Copy the listing from the line with "The image size is (613, 453)." up to and including the line with "Looking at the image, I should click on (101, 484).", swapping "RANKING CLUB" for "RANKING TEAM" and leaving everything else unchanged. Give only those lines.

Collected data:
┄┄┄┄┄┄

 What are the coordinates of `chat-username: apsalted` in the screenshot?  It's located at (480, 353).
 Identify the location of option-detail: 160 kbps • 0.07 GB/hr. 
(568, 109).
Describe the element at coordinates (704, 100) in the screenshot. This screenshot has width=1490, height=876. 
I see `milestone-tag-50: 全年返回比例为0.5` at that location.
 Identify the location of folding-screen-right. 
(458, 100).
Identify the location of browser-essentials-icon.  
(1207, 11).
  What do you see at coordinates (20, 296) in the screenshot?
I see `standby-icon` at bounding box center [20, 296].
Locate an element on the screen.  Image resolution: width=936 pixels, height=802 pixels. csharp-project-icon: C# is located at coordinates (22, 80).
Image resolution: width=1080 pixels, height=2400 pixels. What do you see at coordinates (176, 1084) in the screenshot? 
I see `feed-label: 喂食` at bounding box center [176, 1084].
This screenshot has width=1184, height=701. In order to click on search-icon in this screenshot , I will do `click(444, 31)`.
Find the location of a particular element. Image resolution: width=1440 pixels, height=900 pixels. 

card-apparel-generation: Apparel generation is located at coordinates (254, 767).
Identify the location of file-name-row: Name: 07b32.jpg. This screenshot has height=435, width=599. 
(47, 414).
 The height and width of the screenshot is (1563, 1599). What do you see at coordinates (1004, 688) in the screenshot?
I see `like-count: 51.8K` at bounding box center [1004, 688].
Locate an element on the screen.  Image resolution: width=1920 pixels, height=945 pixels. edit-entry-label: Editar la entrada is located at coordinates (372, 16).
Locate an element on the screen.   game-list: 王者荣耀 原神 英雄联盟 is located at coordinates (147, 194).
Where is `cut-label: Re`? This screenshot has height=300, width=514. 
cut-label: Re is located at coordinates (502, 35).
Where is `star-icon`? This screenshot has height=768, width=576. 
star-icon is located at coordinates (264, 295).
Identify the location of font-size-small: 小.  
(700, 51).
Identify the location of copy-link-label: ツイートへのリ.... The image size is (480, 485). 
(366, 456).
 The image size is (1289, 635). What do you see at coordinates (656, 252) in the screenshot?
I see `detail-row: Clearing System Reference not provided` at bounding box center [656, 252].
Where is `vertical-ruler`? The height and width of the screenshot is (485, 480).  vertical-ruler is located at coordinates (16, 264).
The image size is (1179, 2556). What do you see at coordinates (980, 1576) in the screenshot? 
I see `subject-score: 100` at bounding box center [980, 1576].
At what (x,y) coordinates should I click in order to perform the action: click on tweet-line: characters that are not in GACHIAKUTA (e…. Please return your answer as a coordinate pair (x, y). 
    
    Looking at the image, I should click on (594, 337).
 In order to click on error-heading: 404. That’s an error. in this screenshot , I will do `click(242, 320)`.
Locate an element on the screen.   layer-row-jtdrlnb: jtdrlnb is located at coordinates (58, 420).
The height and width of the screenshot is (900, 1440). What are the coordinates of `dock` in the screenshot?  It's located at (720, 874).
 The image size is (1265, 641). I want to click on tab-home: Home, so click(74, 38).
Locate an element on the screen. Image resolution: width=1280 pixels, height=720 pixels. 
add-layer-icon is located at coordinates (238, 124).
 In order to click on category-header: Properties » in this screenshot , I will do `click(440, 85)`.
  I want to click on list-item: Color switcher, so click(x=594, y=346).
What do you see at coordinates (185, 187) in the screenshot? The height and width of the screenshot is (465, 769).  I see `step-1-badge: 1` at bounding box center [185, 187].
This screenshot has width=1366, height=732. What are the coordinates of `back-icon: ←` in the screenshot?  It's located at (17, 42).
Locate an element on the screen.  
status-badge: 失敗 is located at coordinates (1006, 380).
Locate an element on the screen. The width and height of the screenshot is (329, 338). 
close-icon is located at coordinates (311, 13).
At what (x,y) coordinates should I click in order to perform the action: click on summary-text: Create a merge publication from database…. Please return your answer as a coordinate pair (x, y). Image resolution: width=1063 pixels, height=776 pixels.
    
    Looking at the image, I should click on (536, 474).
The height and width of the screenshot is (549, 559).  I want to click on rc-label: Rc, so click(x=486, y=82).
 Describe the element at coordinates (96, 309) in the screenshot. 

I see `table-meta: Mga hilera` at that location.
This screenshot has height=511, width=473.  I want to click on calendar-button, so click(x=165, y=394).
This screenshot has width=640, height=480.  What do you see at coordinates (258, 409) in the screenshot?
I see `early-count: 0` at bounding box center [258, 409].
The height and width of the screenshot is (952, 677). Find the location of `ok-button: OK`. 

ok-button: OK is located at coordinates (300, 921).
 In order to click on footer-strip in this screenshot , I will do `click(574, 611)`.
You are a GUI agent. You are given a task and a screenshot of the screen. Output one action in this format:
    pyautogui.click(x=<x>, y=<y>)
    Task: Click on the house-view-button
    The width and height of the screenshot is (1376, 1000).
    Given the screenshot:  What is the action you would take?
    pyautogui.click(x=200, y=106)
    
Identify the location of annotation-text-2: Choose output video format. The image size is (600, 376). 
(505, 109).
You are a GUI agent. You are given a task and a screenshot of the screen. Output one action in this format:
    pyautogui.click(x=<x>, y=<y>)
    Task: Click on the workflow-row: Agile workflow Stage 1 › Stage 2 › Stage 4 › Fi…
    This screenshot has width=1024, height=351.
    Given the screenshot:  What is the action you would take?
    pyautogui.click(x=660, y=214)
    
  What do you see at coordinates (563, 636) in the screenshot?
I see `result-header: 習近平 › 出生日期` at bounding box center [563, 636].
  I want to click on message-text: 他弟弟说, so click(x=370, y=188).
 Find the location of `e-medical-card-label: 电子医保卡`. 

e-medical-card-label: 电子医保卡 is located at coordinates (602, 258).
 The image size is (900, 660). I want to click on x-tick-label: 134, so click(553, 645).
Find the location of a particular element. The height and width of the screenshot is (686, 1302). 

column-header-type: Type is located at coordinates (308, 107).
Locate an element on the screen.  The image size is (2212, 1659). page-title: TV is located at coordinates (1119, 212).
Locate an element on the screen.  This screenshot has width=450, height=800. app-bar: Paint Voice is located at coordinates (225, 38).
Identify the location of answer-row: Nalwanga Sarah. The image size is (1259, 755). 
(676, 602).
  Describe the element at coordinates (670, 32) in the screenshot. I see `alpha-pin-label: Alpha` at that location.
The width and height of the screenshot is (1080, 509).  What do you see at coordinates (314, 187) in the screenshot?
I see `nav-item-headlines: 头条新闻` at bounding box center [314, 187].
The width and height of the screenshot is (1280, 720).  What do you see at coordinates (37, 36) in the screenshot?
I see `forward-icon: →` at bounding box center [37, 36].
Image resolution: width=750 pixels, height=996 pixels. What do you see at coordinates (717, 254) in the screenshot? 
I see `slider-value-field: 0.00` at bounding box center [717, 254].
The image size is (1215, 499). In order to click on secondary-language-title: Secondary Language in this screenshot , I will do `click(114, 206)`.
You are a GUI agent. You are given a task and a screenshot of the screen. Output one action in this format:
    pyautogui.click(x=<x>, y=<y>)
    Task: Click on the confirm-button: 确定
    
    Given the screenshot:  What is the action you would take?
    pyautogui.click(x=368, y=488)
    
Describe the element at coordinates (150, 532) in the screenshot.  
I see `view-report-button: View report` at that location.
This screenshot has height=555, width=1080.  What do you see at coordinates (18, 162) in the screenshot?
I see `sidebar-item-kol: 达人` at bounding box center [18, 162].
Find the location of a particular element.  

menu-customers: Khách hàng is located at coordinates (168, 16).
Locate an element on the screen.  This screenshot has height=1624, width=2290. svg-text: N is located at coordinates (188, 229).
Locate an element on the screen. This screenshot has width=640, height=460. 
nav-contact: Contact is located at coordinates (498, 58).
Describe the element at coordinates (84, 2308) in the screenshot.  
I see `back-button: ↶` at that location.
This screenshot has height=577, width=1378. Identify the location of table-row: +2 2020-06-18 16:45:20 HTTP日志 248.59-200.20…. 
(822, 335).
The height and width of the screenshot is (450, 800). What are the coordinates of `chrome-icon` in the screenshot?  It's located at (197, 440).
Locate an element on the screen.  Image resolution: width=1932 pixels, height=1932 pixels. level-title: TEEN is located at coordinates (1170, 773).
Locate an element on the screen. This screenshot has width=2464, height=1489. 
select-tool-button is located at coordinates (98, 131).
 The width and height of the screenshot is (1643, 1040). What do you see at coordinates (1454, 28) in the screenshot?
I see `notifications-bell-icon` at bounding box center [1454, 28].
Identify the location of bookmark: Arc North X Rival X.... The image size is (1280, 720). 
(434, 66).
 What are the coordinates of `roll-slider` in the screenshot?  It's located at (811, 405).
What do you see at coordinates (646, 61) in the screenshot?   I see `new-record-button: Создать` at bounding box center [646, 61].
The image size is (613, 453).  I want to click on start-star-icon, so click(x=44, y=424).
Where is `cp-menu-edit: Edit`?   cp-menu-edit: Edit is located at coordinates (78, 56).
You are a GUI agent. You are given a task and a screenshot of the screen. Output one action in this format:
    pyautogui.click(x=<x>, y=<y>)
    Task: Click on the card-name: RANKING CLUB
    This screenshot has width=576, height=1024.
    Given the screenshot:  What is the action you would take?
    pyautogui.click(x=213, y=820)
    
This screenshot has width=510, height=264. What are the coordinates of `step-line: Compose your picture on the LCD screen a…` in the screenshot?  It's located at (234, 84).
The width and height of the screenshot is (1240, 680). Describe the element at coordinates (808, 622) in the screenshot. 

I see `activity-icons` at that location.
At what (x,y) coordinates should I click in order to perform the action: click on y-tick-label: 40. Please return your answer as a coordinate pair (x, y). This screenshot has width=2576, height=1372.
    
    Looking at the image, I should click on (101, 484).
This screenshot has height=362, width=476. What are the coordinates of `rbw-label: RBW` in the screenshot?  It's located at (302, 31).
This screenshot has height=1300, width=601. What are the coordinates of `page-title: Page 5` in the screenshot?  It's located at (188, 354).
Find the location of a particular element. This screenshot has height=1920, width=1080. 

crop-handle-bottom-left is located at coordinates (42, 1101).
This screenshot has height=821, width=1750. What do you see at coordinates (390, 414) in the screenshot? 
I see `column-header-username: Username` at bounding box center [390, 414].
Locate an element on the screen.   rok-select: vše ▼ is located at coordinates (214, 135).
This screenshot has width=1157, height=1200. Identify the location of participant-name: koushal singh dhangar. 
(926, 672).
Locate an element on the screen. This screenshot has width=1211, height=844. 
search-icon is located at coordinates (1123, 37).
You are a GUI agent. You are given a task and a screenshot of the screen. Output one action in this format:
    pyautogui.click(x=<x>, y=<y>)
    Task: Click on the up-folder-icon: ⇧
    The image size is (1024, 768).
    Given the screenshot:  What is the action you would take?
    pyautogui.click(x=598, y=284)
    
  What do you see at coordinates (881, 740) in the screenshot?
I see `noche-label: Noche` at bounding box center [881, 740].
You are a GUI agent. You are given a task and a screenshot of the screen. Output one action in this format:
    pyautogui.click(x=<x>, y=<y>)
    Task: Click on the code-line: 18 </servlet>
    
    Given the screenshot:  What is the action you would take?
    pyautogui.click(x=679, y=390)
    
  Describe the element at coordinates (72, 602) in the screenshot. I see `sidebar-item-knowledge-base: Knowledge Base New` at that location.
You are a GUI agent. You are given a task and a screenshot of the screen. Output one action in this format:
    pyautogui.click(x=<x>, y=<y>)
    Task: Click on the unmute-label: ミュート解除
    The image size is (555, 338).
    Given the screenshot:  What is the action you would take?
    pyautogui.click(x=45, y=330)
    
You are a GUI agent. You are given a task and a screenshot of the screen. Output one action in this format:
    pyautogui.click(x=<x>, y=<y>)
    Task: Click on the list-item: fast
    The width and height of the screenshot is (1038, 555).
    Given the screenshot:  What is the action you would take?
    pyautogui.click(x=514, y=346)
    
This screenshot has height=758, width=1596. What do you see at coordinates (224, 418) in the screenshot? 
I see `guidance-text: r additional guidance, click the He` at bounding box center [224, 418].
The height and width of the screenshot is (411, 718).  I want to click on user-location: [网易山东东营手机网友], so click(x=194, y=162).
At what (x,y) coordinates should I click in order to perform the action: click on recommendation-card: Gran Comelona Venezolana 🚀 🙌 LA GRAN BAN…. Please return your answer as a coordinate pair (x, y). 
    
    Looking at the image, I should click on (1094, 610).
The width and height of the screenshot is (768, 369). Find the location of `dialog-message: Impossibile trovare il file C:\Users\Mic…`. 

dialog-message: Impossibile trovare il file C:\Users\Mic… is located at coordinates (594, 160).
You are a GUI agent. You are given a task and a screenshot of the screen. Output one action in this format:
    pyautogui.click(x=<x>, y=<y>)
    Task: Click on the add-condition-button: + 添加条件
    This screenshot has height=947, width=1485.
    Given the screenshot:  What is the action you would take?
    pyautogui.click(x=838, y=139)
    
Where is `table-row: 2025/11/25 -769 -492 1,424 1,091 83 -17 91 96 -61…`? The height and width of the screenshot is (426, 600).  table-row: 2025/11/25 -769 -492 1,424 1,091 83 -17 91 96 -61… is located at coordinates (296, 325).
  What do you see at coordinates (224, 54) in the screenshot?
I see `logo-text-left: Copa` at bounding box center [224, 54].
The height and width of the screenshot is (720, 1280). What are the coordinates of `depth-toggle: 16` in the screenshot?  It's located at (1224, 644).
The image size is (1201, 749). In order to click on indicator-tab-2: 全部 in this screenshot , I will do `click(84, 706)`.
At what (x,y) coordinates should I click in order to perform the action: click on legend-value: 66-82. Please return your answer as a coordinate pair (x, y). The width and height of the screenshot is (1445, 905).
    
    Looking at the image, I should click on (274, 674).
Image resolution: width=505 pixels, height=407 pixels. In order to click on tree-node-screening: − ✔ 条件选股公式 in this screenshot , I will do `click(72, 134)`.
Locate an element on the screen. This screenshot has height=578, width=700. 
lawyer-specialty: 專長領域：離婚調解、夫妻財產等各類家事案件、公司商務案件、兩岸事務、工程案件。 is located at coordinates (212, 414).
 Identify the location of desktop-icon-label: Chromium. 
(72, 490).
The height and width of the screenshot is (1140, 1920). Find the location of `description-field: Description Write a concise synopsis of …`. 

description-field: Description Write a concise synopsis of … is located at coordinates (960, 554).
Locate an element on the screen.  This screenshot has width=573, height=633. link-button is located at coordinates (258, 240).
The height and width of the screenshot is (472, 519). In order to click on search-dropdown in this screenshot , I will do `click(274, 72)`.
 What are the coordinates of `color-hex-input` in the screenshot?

┄┄┄┄┄┄

• _REPLY TO THE TASK_
The image size is (613, 453).  I want to click on start-star-icon, so click(x=44, y=424).
Where is `cp-menu-edit: Edit`?   cp-menu-edit: Edit is located at coordinates (78, 56).
You are a GUI agent. You are given a task and a screenshot of the screen. Output one action in this format:
    pyautogui.click(x=<x>, y=<y>)
    Task: Click on the card-name: RANKING TEAM
    This screenshot has width=576, height=1024.
    Given the screenshot:  What is the action you would take?
    pyautogui.click(x=213, y=820)
    
This screenshot has width=510, height=264. What are the coordinates of `step-line: Compose your picture on the LCD screen a…` in the screenshot?  It's located at (234, 84).
The width and height of the screenshot is (1240, 680). Describe the element at coordinates (808, 622) in the screenshot. 

I see `activity-icons` at that location.
At what (x,y) coordinates should I click in order to perform the action: click on y-tick-label: 40. Please return your answer as a coordinate pair (x, y). This screenshot has width=2576, height=1372.
    
    Looking at the image, I should click on (101, 484).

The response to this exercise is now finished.